Thank God it was dark, she thought. Maybe by lamplight the tired room would look cosy and romantic—and maybe she’d look a bit more presentable and less as if she’d been tumbled in the haybarn, but it was unlikely. She finally got the wick to burn, and trimmed it and put the glass globe back. The flame spluttered and steadied, and she held it up and looked up at him—and up, and up...
‘You’re tiny,’ he said accusingly, as if it were a fault in her that she should have tried to overcome.
‘Sorry, but the best things come in little packages,’ she quipped, and tried to ignore the race of her pulse. ‘Now, why don’t you go in the parlour and ring the rescue people before it’s so bad they won’t come out?’
She handed him the lantern and pushed him towards the parlour door. ‘Phone’s in there.’
‘Where am I? I need to tell them how to get here.’
She met his eyes and knew this was going to be embarrassing. It had seemed fun at the time when she’d changed the name, but now—
‘Puddleduck Farm,’ she told him, and felt her chin rise challengingly.

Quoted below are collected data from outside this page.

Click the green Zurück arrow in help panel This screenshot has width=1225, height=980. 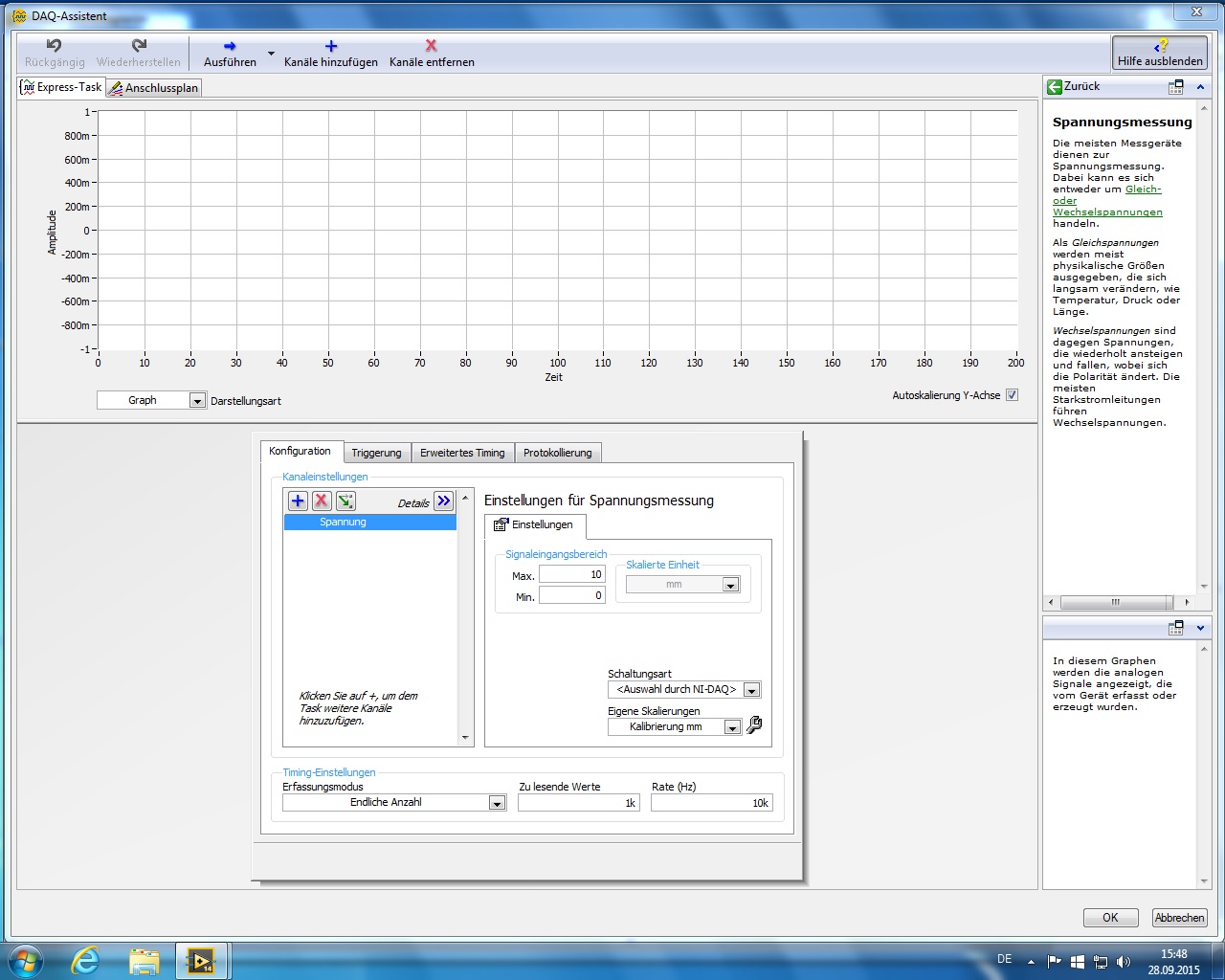(x=1055, y=86)
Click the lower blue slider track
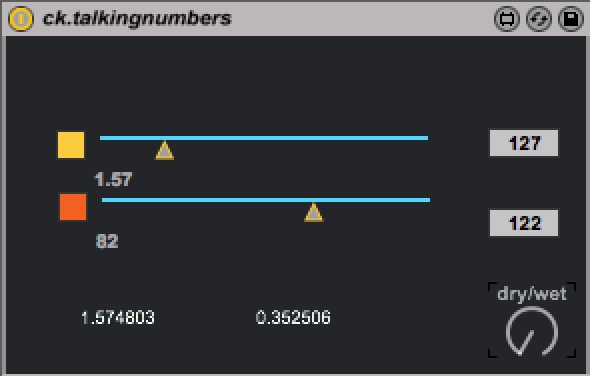Image resolution: width=590 pixels, height=376 pixels. (266, 200)
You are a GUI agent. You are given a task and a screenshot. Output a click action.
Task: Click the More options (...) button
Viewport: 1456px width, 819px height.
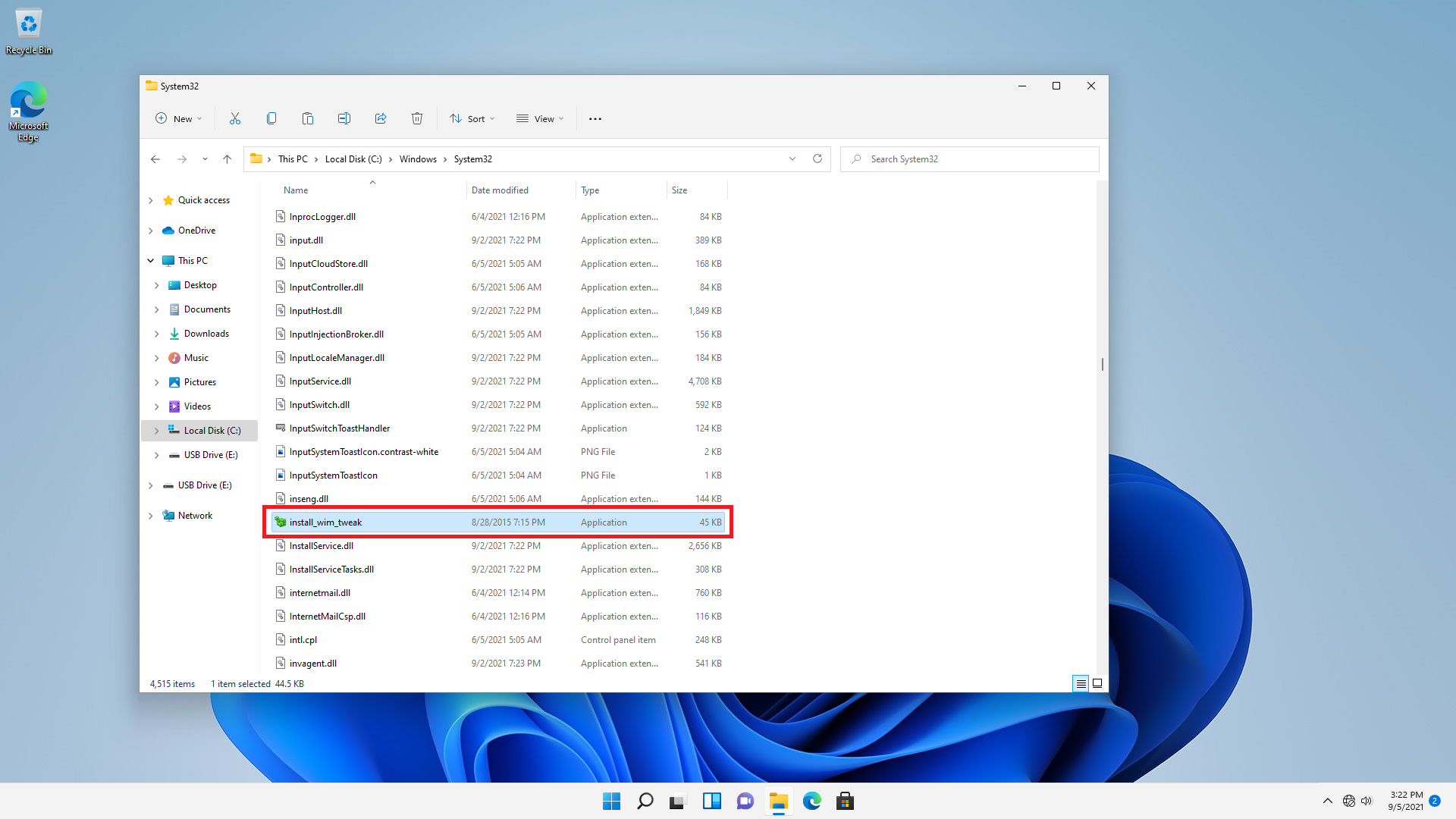pos(595,119)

‘Pu—right,’ he said, letting out his breath. Humour danced in his midnight eyes, but to his credit he kept it in—to a point. Then he blew it. ‘Don’t tell me—your name’s Jemima.’
She breathed in and drew herself up to her full five feet nothing. ‘That’s right,’ she told him, and dared him to comment
His mouth twitched but he said not another word. ‘Nice to meet you, Jemima,’ he said with a courtly, mocking little bow. ‘Samuel Bradley. At your service.’
‘I thought I was at yours,’ she said drily.
His mouth twisted in a wry smile, and her heart did a crazy hiccup. ‘You are—and I’m very grateful. I’ll ring them.’
She left him to it and went back into the kitchen, filling the kettle and standing it on the hob by torchlight. She could hear his voice rising, but she guessed it was fruitless. Against the window she could see the swirling snow, bright in the torchlight, falling now in great fat flakes that would cut them off without doubt She threw the dirty crockery into the sink and ran hot water over it, trying to hide it.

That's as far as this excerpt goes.